**PROVIDED TEXT:**

Another popular way to achieve shrinkage estimation is to assign a spike and slab prior (Ishwaran and Rao 2005) to the regression parameters as follows [Eq. 13]:

$$P\left( {\beta _j\left| {\lambda _j} \right.} \right) \propto \left( {1 - \gamma _j} \right){{{\mathrm{I}}}}_{\left( {\beta _{{{\mathrm{j}}}} = 0} \right)} + \gamma _{{{\mathrm{j}}}}{{{\mathrm{N}}}}\left( {\left. {\beta _{{{\mathrm{j}}}}} \right|0,\sigma _{{{\mathrm{b}}}}^2} \right),$$
(13)

where γj is a binary indicator variable to tell whether the genetic effect of SNP j should be non-negligible and follow a normal distribution, or whether the effect is small and assigned with a zero value. In formula (13), the indicator variable γj and the variance component \(\sigma _{{{\mathrm{b}}}}^2\) are further assigned with priors of Bernoulli: Bernj|π) and Inverse chi-squared:\(IG\left( {\sigma _{{{\mathrm{b}}}}^2\left| {df} \right.,S_0} \right)\), respectively. In the Inverse gamma prior \(IG\left( {\sigma _{{{\mathrm{b}}}}^2\left| {df} \right.,S_0} \right)\), the parameters df = 5 and S0 = var(y) × R2 × (df + 2)/MSx, with R2 = 0.5. In the Bernoulli prior Bern(γj|π), the parameter π was further assigned with a Beta prior Beta(π | p0, π0), with p0 = 50, and π0 = 0.5. The spike and slab prior (13) is often referred as the Bayes C model (Habier et al. 2011) in the GP literature.

Adding pedigree into the Bayesian LASSO and Bayes C model

To account for the pedigree information, a random effect u could be further added into the likelihood (9) as [Eq. 14]

$$P\left( {\left. {\bf{y}} \right|\boldsymbol{\beta} ,\sigma _e^2} \right) = \mathop {\prod}\limits_{i = 1}^n {\frac{1}{{\sqrt {2\pi \sigma _0^2} }}{{{\mathrm{exp}}}}\left( { - \frac{{\left( {y_i - \beta _0 - \mathop {\sum}\nolimits_{j = 1}^p {x_{ij}\beta _j - W\alpha - Z\gamma - u_i} } \right)^2}}{{2\sigma _e^2}}} \right)} ,$$
(14)

**QUESTIONS:**
A) In the passage on the spike and slab prior, rewrite the part between "where γj is" and "the GP literature.", inclusive, replacing "SNP" with "marker".
B) Continue the passage on the spike and slab prior and Bayes C model from where it stops.

**SUPPLIED MATERIAL:**
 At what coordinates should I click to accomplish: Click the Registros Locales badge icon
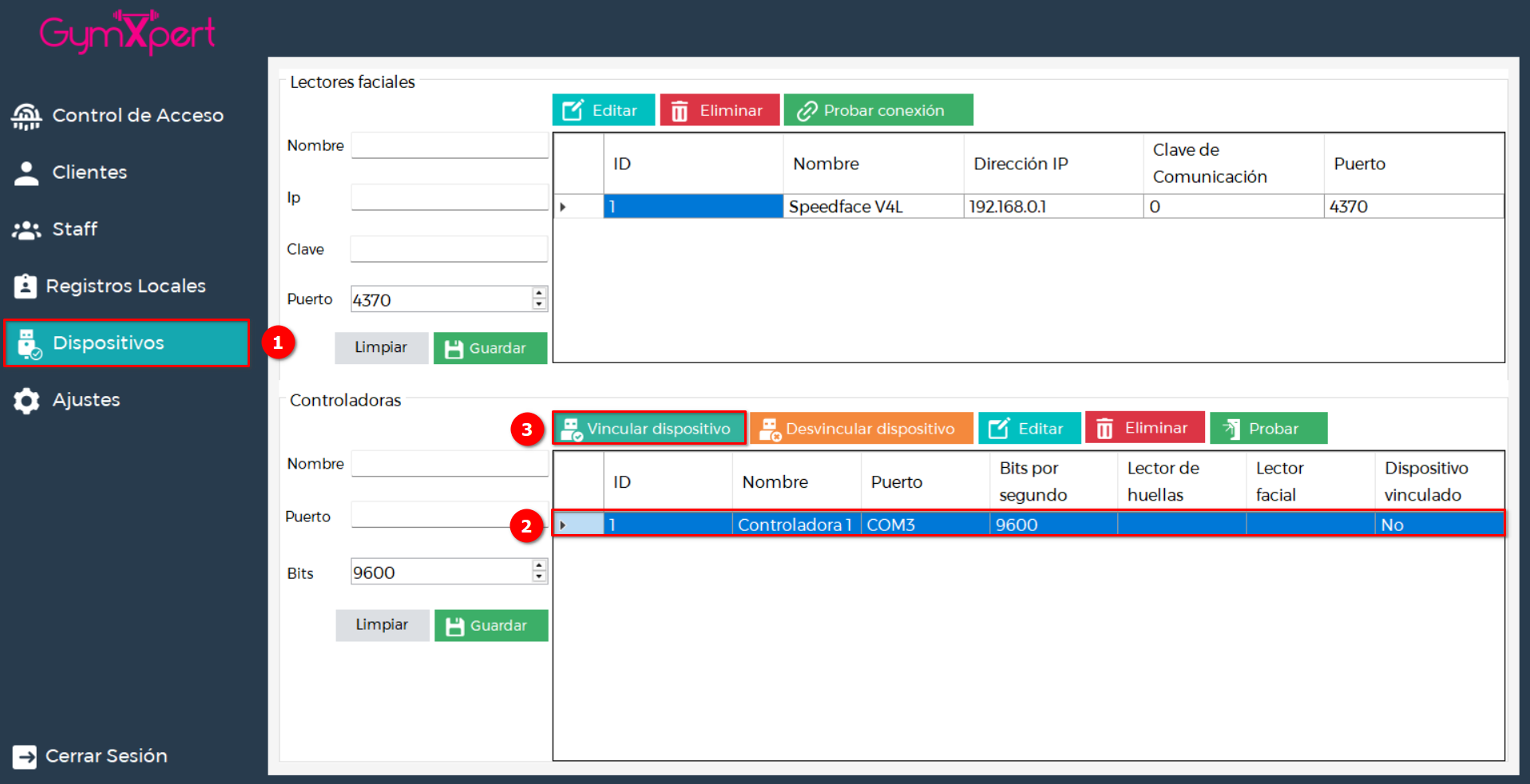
==
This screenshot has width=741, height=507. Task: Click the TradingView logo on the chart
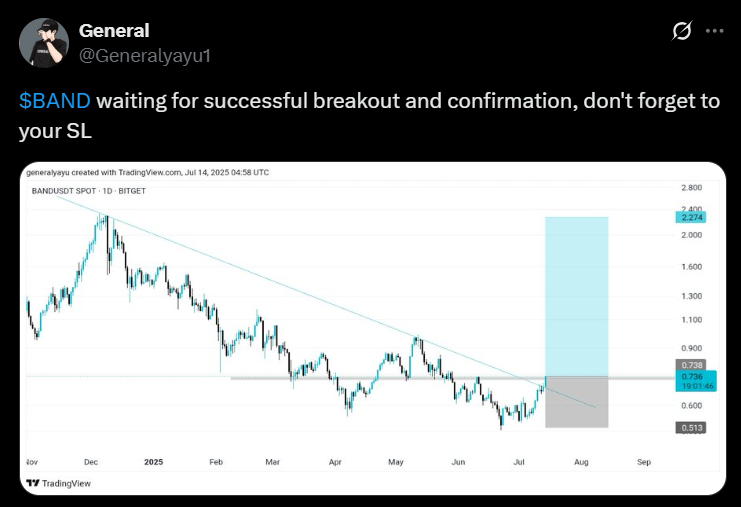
* * *
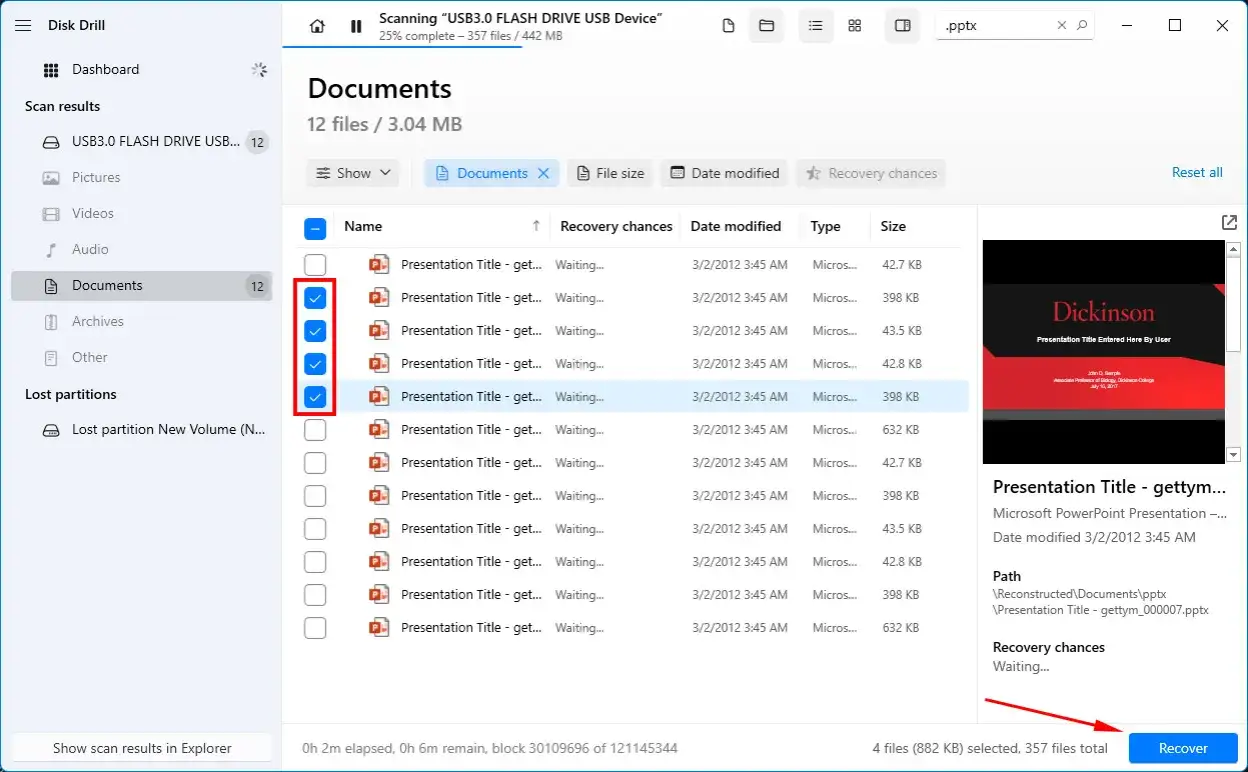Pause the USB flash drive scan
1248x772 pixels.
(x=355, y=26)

**ANSWERS:**
A)
where γj is a binary indicator variable to tell whether the genetic effect of marker j should be non-negligible and follow a normal distribution, or whether the effect is small and assigned with a zero value. In formula (13), the indicator variable γj and the variance component \(\sigma _{{{\mathrm{b}}}}^2\) are further assigned with priors of Bernoulli: Bernj|π) and Inverse chi-squared:\(IG\left( {\sigma _{{{\mathrm{b}}}}^2\left| {df} \right.,S_0} \right)\), respectively. In the Inverse gamma prior \(IG\left( {\sigma _{{{\mathrm{b}}}}^2\left| {df} \right.,S_0} \right)\), the parameters df = 5 and S0 = var(y) × R2 × (df + 2)/MSx, with R2 = 0.5. In the Bernoulli prior Bern(γj|π), the parameter π was further assigned with a Beta prior Beta(π | p0, π0), with p0 = 50, and π0 = 0.5. The spike and slab prior (13) is often referred as the Bayes C model (Habier et al. 2011) in the GP literature.

B)
where the random effect u following a normal prior as:

$${{{\boldsymbol{u}}}}\sim N\left( {0,\sigma _a^2{{{\mathbf{A}}}}} \right),$$

where A is the pedigree-based relationship matrix. The prior information for all other parameters in (14) could be assigned in the exact same way as in Bayesian LASSO or Bayes C.

Thus, both the Bayesian LASSO (or Bayes C, which has a different prior setting for marker effects) and BG-BLUP model utilise the same covariance matrix A constructed from the pedigree analysis, to account for the family structure. However, the two model classes use different way to model the dependency between genotype and phenotype data. Bayesian LASSO or Bayes C used a multiple locus model with a shrinkage prior to estimate the additive effects of SNPs. The BG-BLUP model used the SNP data to estimate the GRM to study the genotype-phenotype association.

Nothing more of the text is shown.